## PROMPT 1
In the passage about William Barr's press conference, how much time passed between that press conference and the report's release?
## PROMPT 2
Set down the part of the passage on William Barr's press conference between "But the other" and "the actual report?", inclusive, word for word.
## PROMPT 3
Resume the passage on William Barr's press conference right after its final sentence, keeping the same spoken style.

I think there are three ways to read that press conference.
One of them is that the audience is Donald Trump himself.
Donald Trump, as you will read if you read this report, is very into his subordinates
spinning for him and defending him and protecting him.
So William Barr goes out before anybody else has publicly seen the report, although not,
by the way, before the Trump administration has seen the report. And he goes out and gives an
extremely protective of Trump summary. President Trump faced an unprecedented
situation. As he entered into office and sought to perform his responsibilities as president,
federal agents and prosecutors were
scrutinizing his conduct before and after taking office and the conduct of some of his associates.
But the other thing, and this is a kind of classic way of exploiting a weakness in the press,
is that what Barr was trying to do was he was creating visual clips that the news would run
all day. There was an hour or so between his press conference and when the report actually came out. So during that period, all that was really being run was clips
of him talking and then people talking about him. And then, of course, those clips would be run on
the nightly news, too. I think that his spin on the report was so friendly to Trump and then the
report was so much more mixed than that, shall we say, that it might ultimately backfire.
Yeah. How does what Barr said in his summary weeks ago and this morning line up with what we read in the actual report?

## DATASET EXTRACT
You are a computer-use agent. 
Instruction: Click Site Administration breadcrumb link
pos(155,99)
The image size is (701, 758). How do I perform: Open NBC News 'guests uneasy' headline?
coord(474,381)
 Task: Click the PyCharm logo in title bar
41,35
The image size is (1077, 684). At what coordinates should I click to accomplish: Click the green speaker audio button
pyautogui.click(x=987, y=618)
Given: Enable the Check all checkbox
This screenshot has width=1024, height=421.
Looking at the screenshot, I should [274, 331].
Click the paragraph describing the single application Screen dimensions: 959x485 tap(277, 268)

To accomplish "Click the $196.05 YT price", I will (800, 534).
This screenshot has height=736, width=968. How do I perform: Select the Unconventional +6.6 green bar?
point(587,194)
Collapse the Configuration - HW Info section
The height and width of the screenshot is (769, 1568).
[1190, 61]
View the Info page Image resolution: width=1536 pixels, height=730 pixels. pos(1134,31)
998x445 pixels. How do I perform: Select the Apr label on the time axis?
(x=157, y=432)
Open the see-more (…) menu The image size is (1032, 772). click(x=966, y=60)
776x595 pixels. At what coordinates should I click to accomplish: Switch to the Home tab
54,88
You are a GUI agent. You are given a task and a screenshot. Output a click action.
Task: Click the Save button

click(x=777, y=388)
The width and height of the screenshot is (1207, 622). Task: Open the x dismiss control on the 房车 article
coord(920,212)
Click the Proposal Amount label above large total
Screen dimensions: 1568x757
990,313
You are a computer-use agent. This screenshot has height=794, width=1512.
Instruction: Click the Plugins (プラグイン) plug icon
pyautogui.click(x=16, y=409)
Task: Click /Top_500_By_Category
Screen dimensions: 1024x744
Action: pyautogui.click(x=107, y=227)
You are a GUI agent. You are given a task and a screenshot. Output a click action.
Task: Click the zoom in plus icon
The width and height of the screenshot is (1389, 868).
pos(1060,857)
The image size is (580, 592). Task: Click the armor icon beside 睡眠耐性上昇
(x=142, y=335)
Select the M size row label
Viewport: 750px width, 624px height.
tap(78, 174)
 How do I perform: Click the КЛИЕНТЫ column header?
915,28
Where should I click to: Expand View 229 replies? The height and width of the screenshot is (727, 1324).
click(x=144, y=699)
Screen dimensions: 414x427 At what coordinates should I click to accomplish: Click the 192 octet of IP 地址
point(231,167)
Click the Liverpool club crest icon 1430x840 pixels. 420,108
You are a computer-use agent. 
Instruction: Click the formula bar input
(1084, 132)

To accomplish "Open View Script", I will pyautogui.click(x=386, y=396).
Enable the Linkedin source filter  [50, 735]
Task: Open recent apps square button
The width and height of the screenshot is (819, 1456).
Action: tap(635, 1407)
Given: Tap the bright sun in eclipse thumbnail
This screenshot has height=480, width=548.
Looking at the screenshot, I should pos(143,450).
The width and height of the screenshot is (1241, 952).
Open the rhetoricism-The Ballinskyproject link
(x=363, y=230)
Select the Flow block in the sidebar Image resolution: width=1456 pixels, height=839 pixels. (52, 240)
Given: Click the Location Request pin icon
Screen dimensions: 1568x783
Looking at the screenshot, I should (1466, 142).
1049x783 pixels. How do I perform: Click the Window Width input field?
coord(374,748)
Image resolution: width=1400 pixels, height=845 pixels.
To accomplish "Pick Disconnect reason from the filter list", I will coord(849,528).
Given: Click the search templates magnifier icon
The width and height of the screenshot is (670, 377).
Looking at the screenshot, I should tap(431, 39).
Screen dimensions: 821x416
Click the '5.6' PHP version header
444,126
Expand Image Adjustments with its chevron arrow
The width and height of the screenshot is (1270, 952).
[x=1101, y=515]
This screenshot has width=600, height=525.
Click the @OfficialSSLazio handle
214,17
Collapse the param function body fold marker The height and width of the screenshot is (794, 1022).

## REPLY 1
An hour or so.

## REPLY 2
But the other thing, and this is a kind of classic way of exploiting a weakness in the press,
is that what Barr was trying to do was he was creating visual clips that the news would run
all day. There was an hour or so between his press conference and when the report actually came out. So during that period, all that was really being run was clips
of him talking and then people talking about him. And then, of course, those clips would be run on
the nightly news, too. I think that his spin on the report was so friendly to Trump and then the
report was so much more mixed than that, shall we say, that it might ultimately backfire.
Yeah. How does what Barr said in his summary weeks ago and this morning line up with what we read in the actual report?

## REPLY 3
I almost want to pull out of all the summaries and all the talking. Like,
what if you just woke up like Rip Van Winkle and just read this report?
And what I would submit is that it is incredibly damning. It is actually shocking to read it all
stacked up one after the
other, after the other, after the other. I would say that the big picture story that is being told
here, and then you can decide how you feel about that story, has a couple of parts. One, and this
is literally the second sentence of the report, is that Russia had a sweeping and massive operation
to influence the 2016 election in Donald Trump's favor.
The Trump campaign believed that would benefit them. They also, by the way, during this period,
the Trump organization was in talks to open up a Trump Moscow. This went on for much longer than
Donald Trump admitted. It went on well into 2016. And during this period, there was some advanced
warning for Trump associates of the WikiLeaks hacks, the hacked
Hillary Clinton emails. So there's all that. Then there is this obstruction piece. And the
obstruction is much more damning than I thought. I'm somebody who came into this thinking Donald
Trump had obstructed justice just given what we had seen. He had fired James Comey. I mean,
there was a lot that was in the public record there. But when you read that part of Mueller's
report, what he is saying, I would argue this is a fair summary, is that they believe Donald Trump has obstructed justice and they do not believe it is proper for them to make that judgment.
They say again and again that if they thought he had not, they would say that.
They say that they are not making a traditional prosecutorial judgment but they think it is fair for Congress to make judgments about whether or not the president has overstepped his boundaries here.
And they offer 10 different instances where they say there is a plausible case that one might want to investigate about whether or not obstruction was done.
And they offer a lot of evidence about what happened.
If the most damning thing in this report is the obstruction of justice that Mueller saw from Trump and his subordinates,
does it matter if William Barr has already cleared the president on obstruction of justice? I mean, matter is a hard word here.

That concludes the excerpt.